On May 31, in a case where the Canadian Association of University Teachers (CAUT) intervened, Justice Marc St-Pierre ruled that  professor Marie-Ève Maillé’s promise of confidentiality met the four criteria of the “Wigmore” test for determining whether a communication is privileged.

“We are extremely pleased that the judge chose to uphold researcher-participant confidentiality,” says CAUT Executive Director David Robinson. “The decision confirms that it is in the public interest for researchers to conduct their work with a promise of anonymity to study participants.”

The case involved the work of then graduate student Marie-Ève ​​Maillé, who interviewed 93 people in 2010 about a controversial wind farm being built in the Arthabaska region of Quebec, and promised them anonymity.

After local residents launched a class action lawsuit against the wind farm company, Éoliennes de l'Érable Inc., Justice St-Pierre ruled last January that Maillé, now an adjunct professor in social and public communications, must disclose the names of people who took part in her research.

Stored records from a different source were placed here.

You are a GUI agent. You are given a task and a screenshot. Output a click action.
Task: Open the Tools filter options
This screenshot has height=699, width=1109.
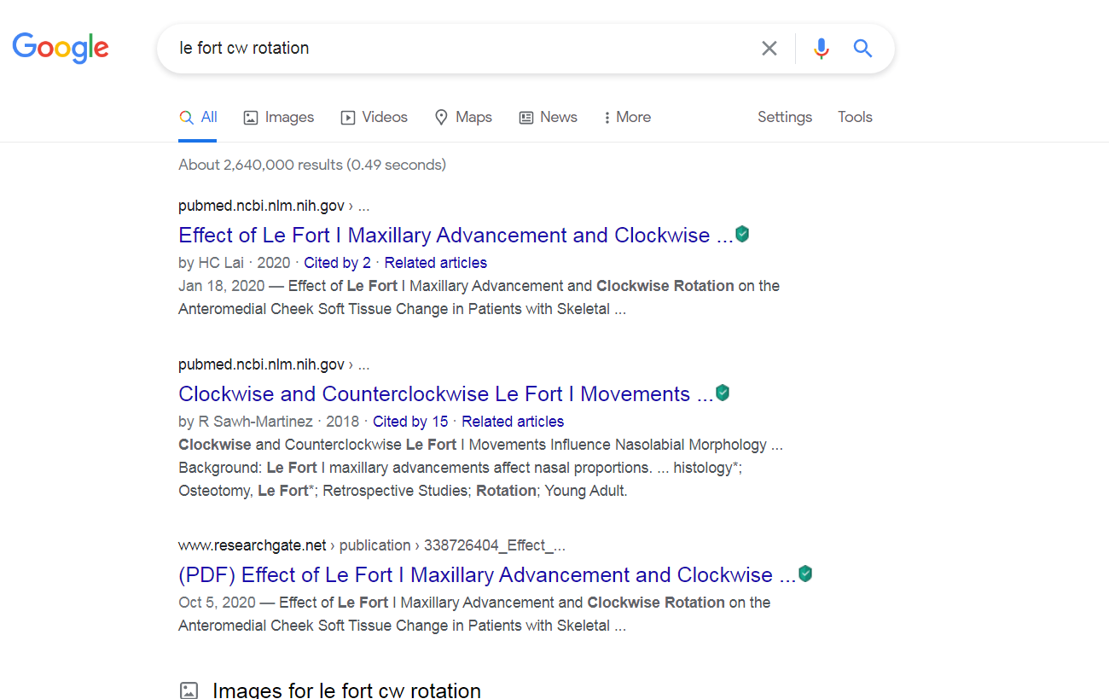tap(855, 117)
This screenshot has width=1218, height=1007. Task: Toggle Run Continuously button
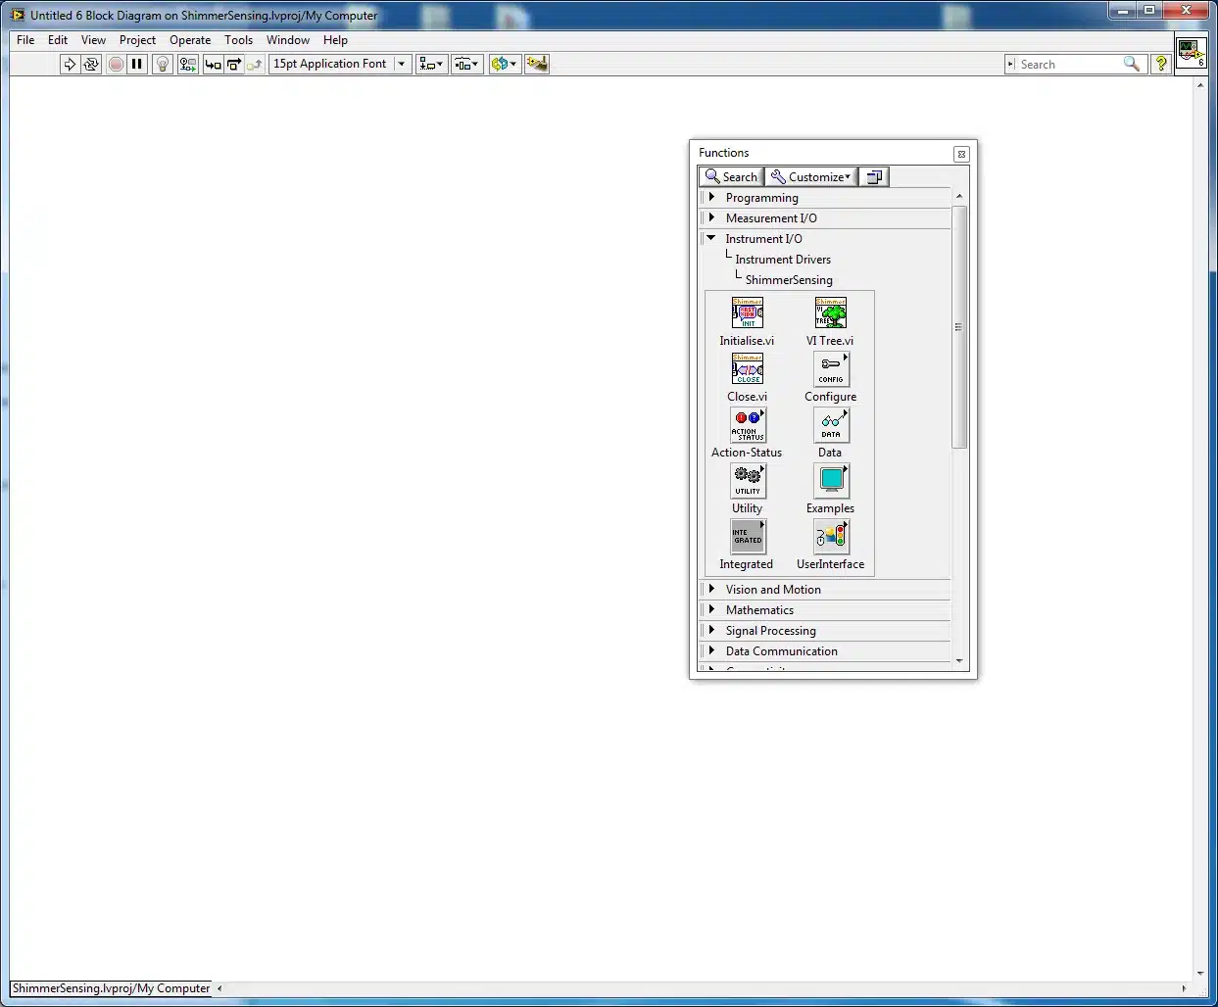(91, 64)
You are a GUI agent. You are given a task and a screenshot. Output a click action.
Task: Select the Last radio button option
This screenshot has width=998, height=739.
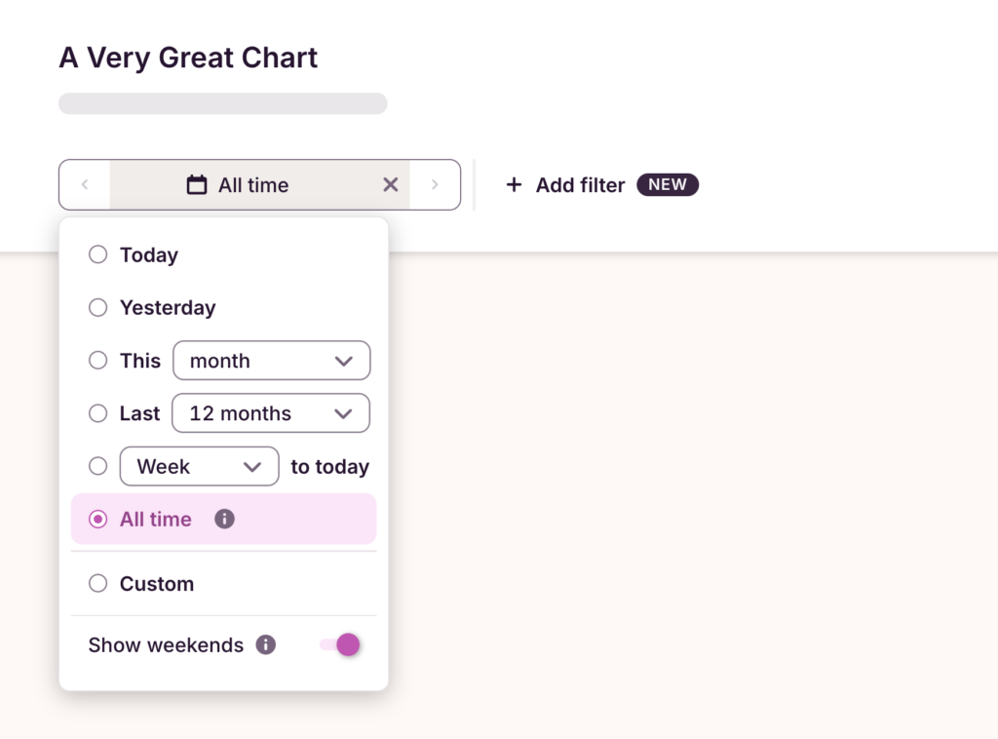coord(97,412)
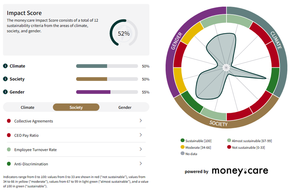
Task: Click the red dot beside CEO Pay Ratio
Action: click(x=9, y=135)
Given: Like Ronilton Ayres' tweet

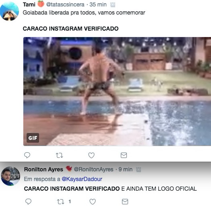Looking at the screenshot, I should tap(93, 202).
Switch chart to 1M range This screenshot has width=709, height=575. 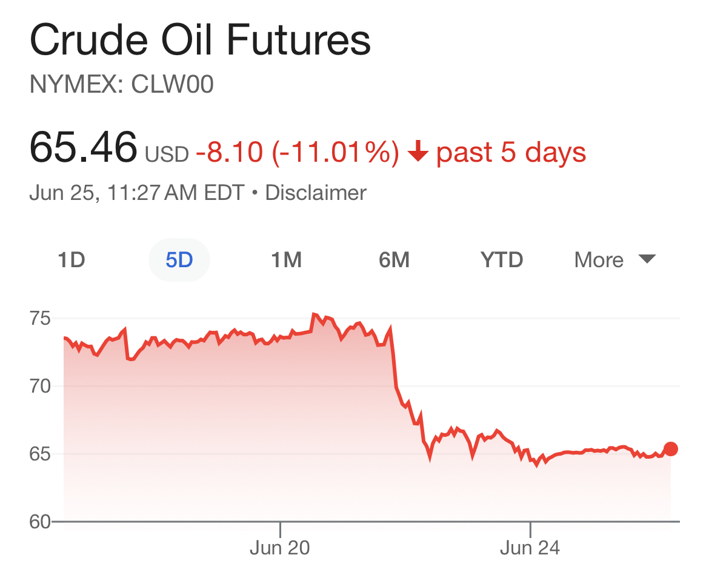[286, 261]
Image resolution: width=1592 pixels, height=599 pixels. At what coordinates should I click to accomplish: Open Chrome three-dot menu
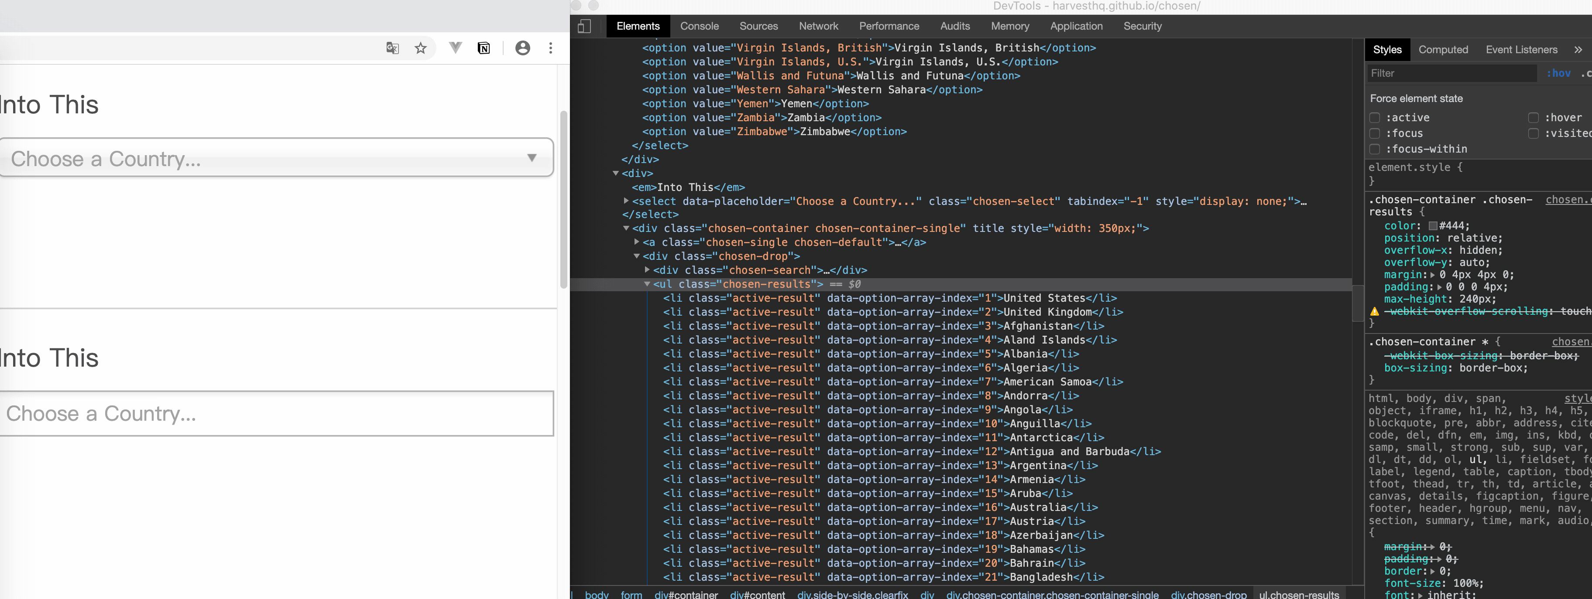[551, 48]
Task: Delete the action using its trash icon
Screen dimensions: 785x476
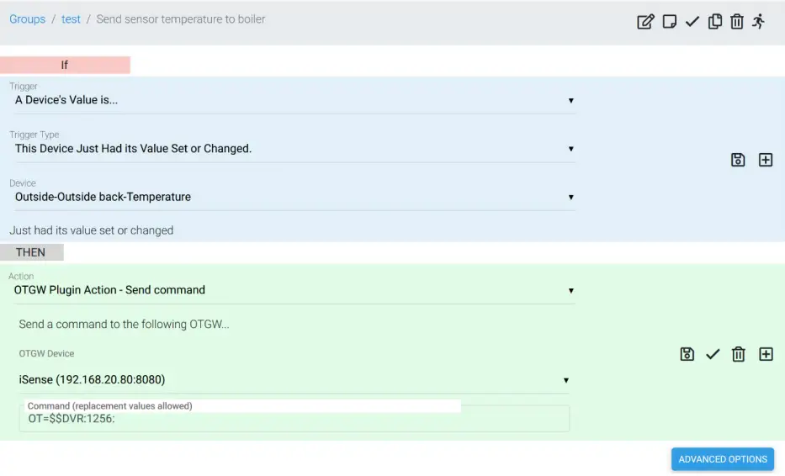Action: point(739,354)
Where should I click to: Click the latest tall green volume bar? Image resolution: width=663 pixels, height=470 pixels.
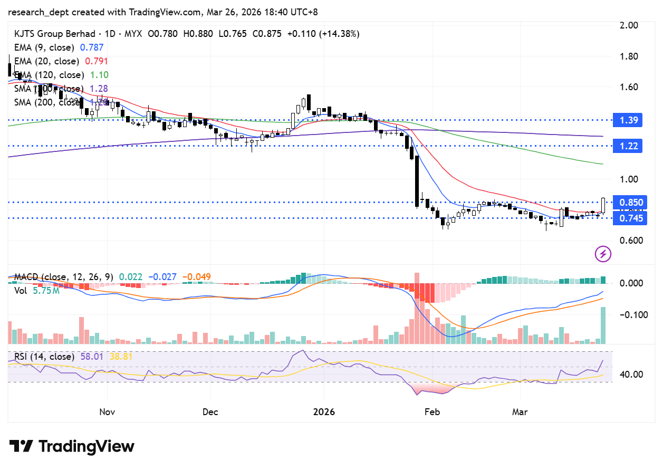coord(603,325)
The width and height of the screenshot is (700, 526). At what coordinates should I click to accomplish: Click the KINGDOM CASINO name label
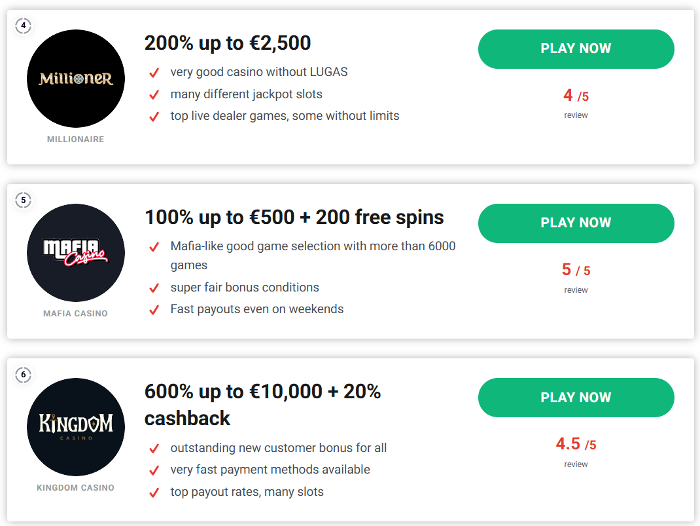tap(76, 488)
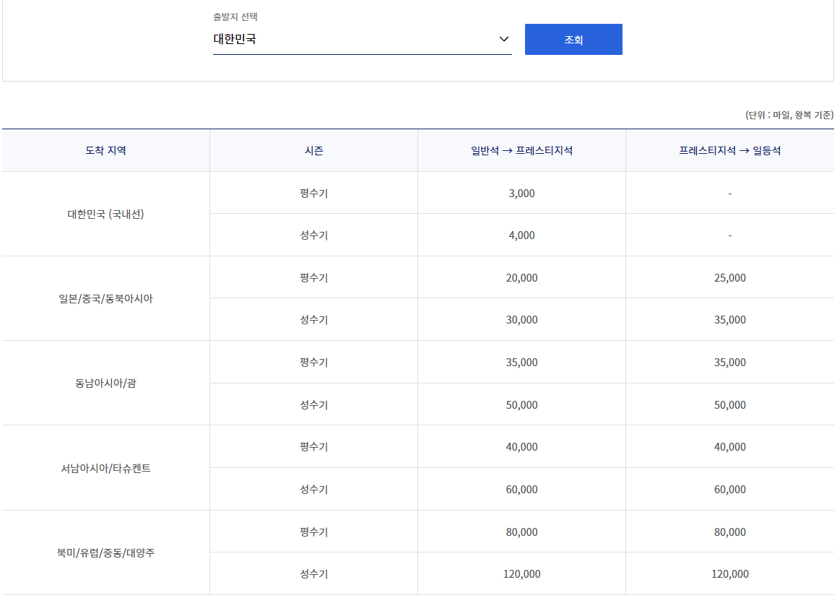Click the 서남아시아/타슈켄트 region label
Screen dimensions: 837x598
coord(105,467)
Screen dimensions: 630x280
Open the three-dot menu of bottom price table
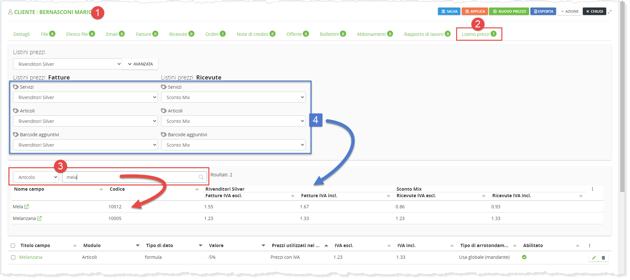589,245
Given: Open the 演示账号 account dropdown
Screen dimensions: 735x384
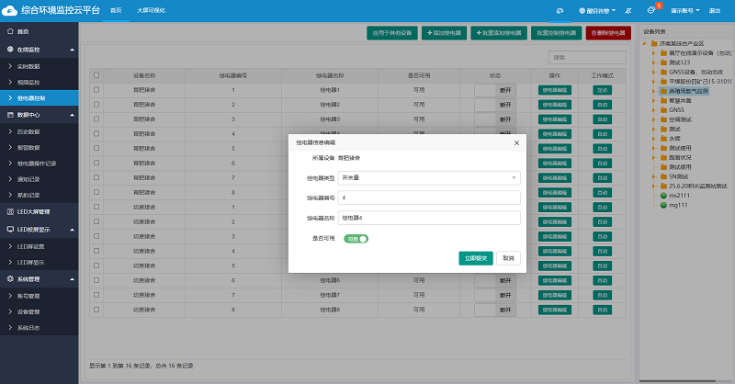Looking at the screenshot, I should coord(684,10).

Maillé requested a review of the judgment after receiving a letter indicating she could be held in contempt of court for refusing to comply.

Robinson notes that this latest judgment builds upon a 2014 case involving academic privilege and researcher-participant confidentiality, also from the Quebec Superior Court.

In that instance, CAUT funded a legal challenge on behalf of two University of Ottawa criminology professors resisting police efforts to obtain records related to a study about male escorts. One of their subjects was convicted murderer Luka Magnotta.

Justice Sophie Bourque denied Montreal police access to taped interviews the professors had collected, upholding for the first time the rights of researchers to protect confidential information necessary for their academic work.